FOSDEM 2024
/
Schedule
/
Events
/
Developer rooms
/
HPC, Big Data & Data Science
/
AOMP Compiler Kung Fu: Mastering Optimization Flags and Environment Variables for Performance

AOMP Compiler Kung Fu: Mastering Optimization Flags and Environment Variables for Performance

Track: HPC, Big Data & Data Science devroom
Room: UA2.118 (Henriot)
Day: Saturday
Start: 12:30
End: 13:00
Video only: ua2118
Chat: Join the conversation!

The world’s largest supercomputers get most of their potential from their GPU accelerators. As such, it is essential to target GPUs when running on such powerful machines. Given the desire for portability of applications, OpenMP offloading is a popular way to accelerate applications on GPUs.

This talk presents the ROCm OpenMP offloading compiler from two perspectives: compiler flags and compiler/runtime implementation. Given that it may be critical to use the right compiler flags, the talk presents some of the tuning knobs that the ROCm OpenMP compiler exposes to users. It will go into more detail of what optimization, feature, and parameter the specific compiler flags enable. For each of the compiler flags listed, the talk will present information on what occurs in the compiler and the runtime library.
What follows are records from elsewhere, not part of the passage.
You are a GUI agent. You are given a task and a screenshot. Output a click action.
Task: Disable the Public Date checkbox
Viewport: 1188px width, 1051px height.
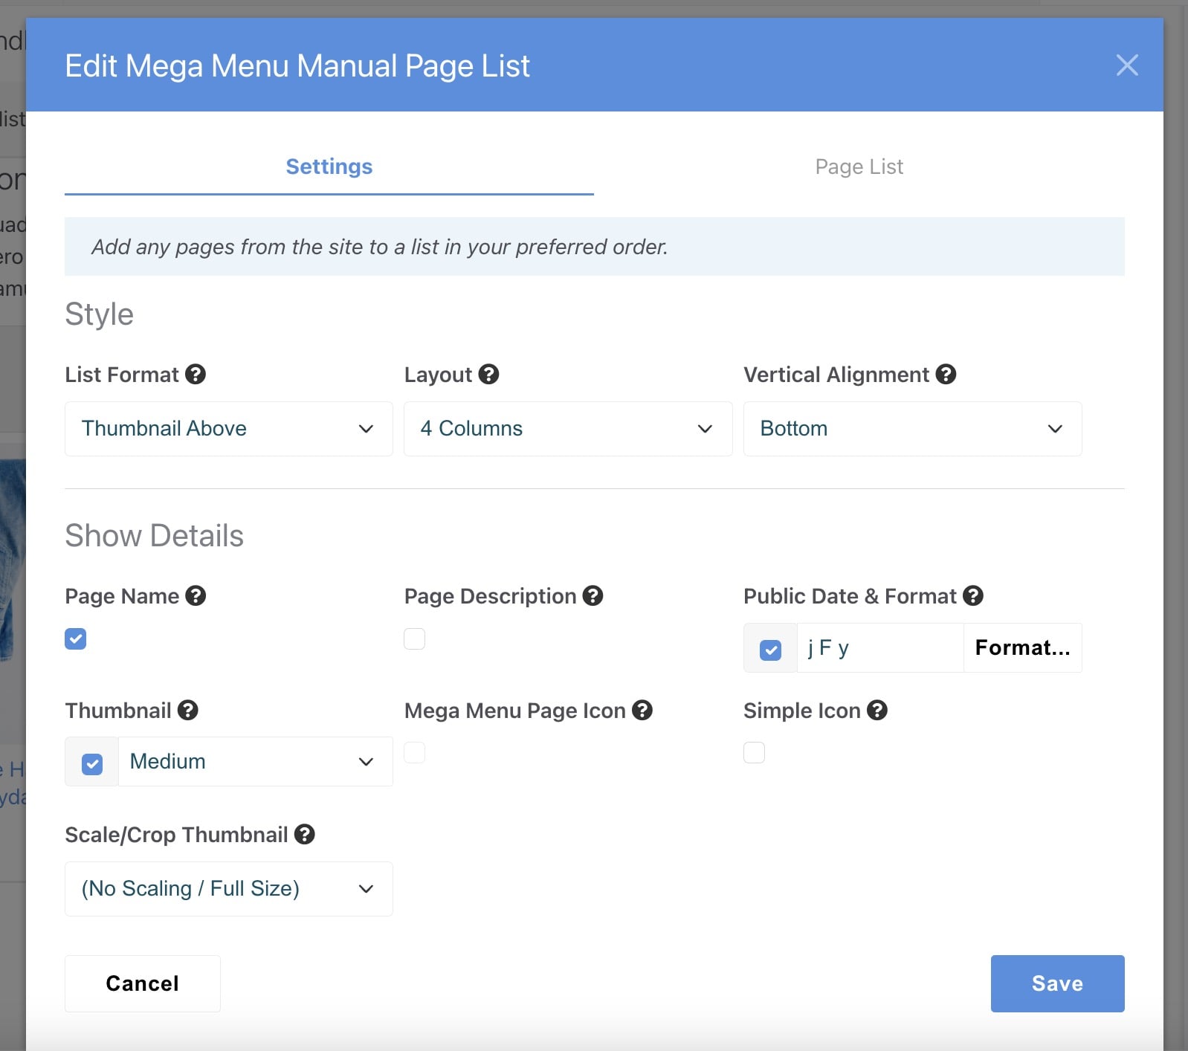[770, 650]
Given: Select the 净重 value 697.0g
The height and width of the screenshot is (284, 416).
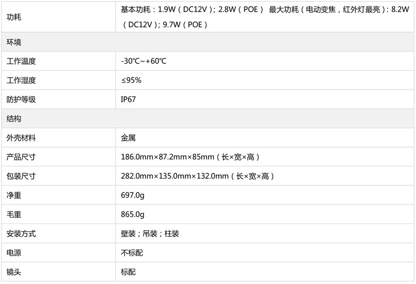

For several of these switches, the talk presents performance results.

In particular, the talk covers the high-level flag -fopenmp-target-fast and what optimizations are enabled by that switch. It will then go into more detail about the specific flags for the selected underlying optimizations and their user-facing parameter options that allow for fine-tuning in certain scenarios. Specifically, the talk covers the following flags:

-fopenmp-gpu-threads-per-team: This switch controls kernel launch parameters considered during the compiler’s code generation phase, which can impact things like register allocation.
-fopenmp-target-big-jump-loop: This switch enables a more optimized form of loops for running on the GPU that is closer to traditional block-languages like CUDA or HIP.
-fopenmp-target-no-loop: This switch enables the generation of CUDA-like code without any loop executed on the device. The talk outlines which conditions must be met to allow the compiler to generate such GPU code.
-fopenmp-target-xteam-reductions: A special form of reduction kernels that can greatly benefit the performance of reductions. One of its main tuning knobs is the blocksize.
-fopenmp-target-xteam-reduction-blocksize: The xteam reductions blocksize and what are the implications.
-fopenmp-force-usm: This flag is a convenient switch that enables the compiler to emit code as if the user specified #pragma omp unified_shared_memory.

In addition to the compiler flags, the runtime offers additional configurability via environment variables. Some of these variables influence the very same mechanisms, whereas other provide separate mechanisms. The talk gives an overview of some of these variables and how they influence execution.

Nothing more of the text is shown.